There's a thoughtful piece by Graeme Thomson in the current issue of Word magazine about what happens when you stop trying to block out all the music that comes to you unbidden as you make your way about a city and actually listen to it instead. The result, Thomson argues, is a form of 'playlist' that is more random, and has greater capacity to surprise, enchant and educate, than that on any iPod.
After a few hours spent soaking up Bon Jovi coming from a parked car, Frank Sinatra and Tommy Dorsey on a ringtone, a café playing Jeff Buckley, Stan Getz and Marvin Gaye, a bagpipe lament drifting out of an apartment window and (very) miscellaneous others, he concludes,
I could have been listening to my own selections during this time and probably heard what I'd normally consider to be better songs, but most of it would have been music I already know intimately and which inspires a Pavlovian reaction… I'm getting a bit weary of anything that arrives "pre-approved", even if it's me who is doing the approving.

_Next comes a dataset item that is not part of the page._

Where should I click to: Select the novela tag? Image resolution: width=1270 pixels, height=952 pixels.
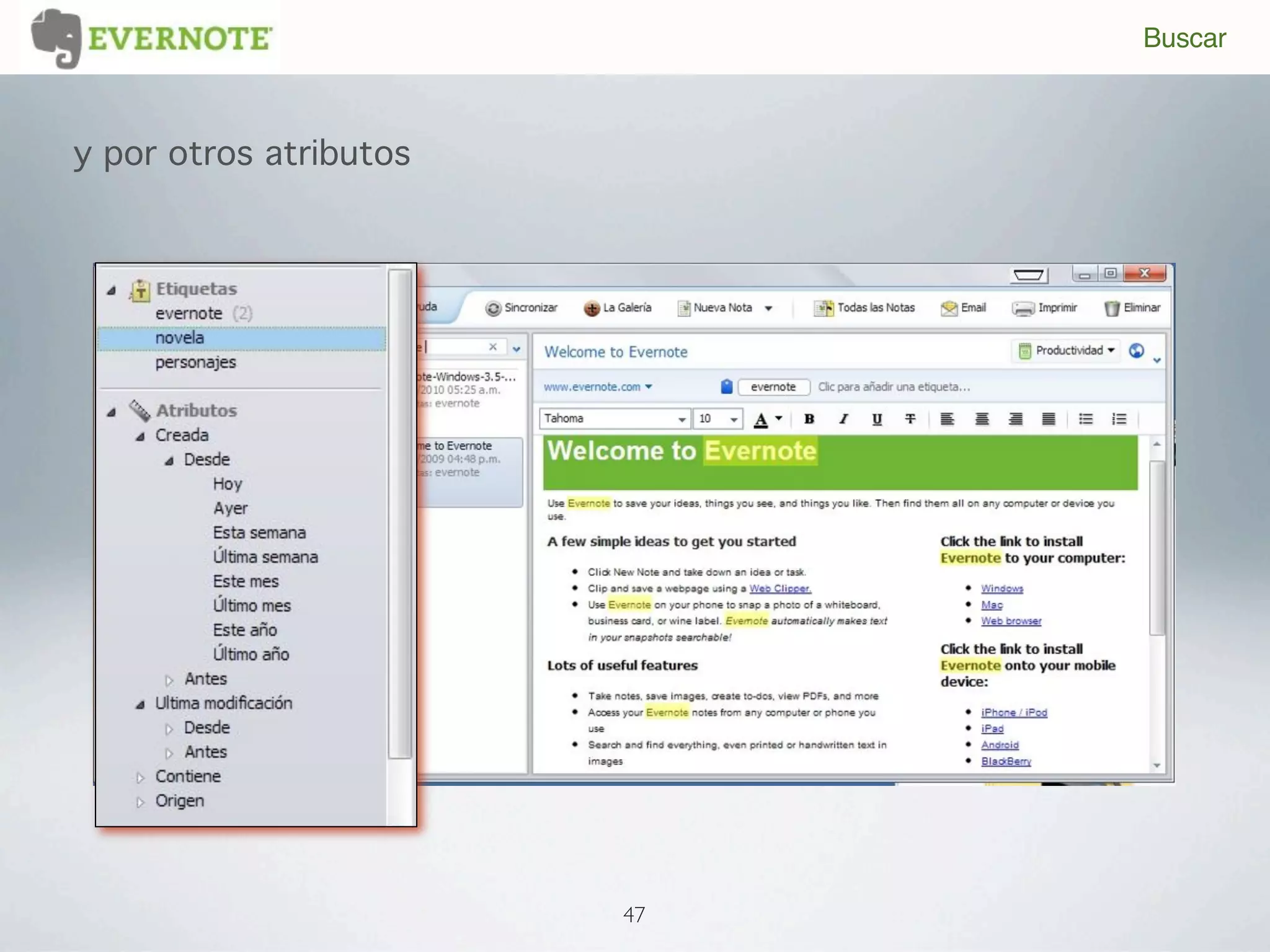[x=180, y=338]
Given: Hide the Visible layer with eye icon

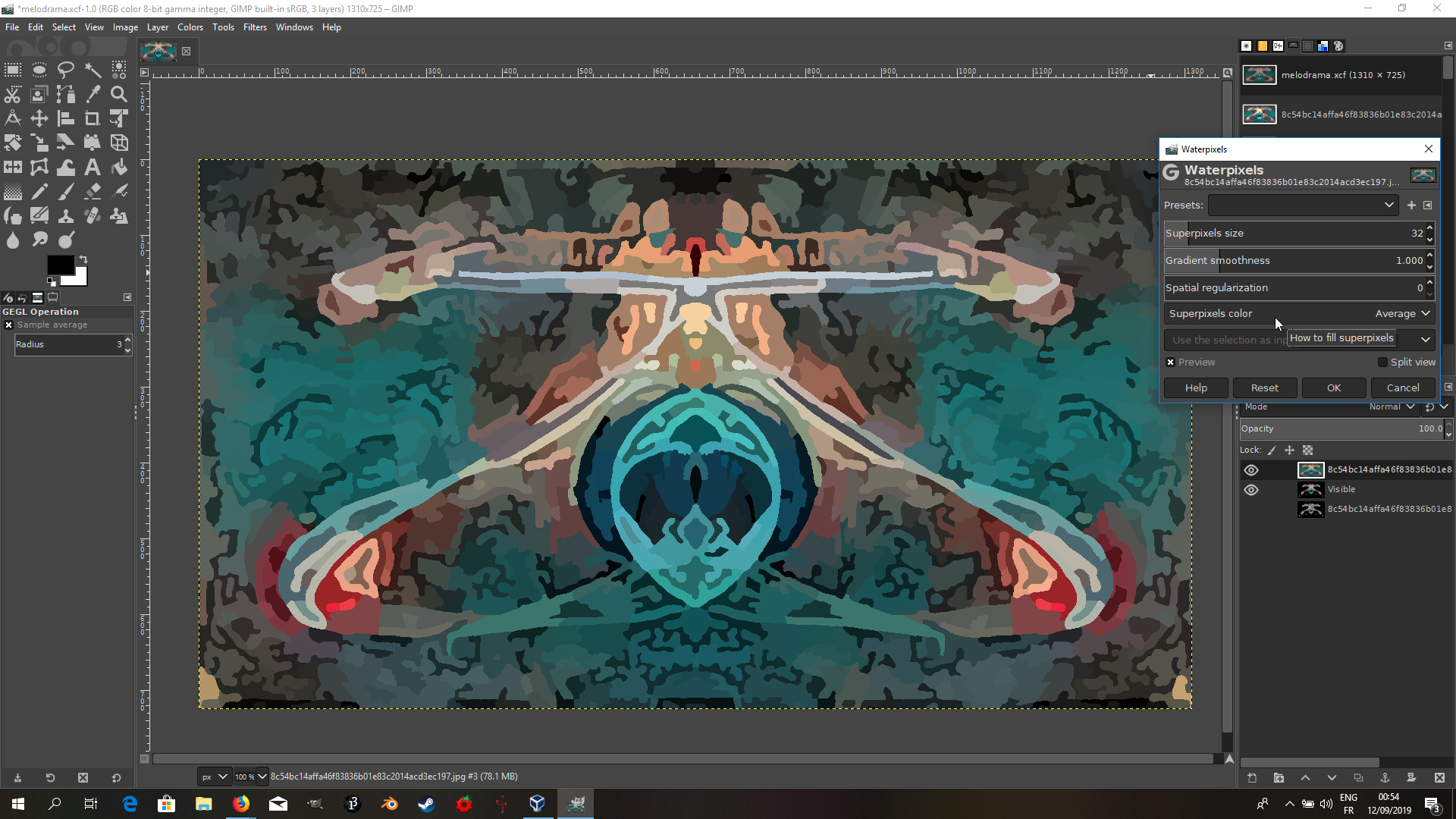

I like this. Firstly it's a counterbalance to various slightly questionable research suggesting that consumers place a premium on control over their media. We do like control much, or even most, of the time; but we also need to let go some of the time, to open ourselves to chance and spontaneity.
Second its suggestive of how the discovery process — finding music and media that is new to us — can be most vivid when it's feral and anarchic. More on this another day.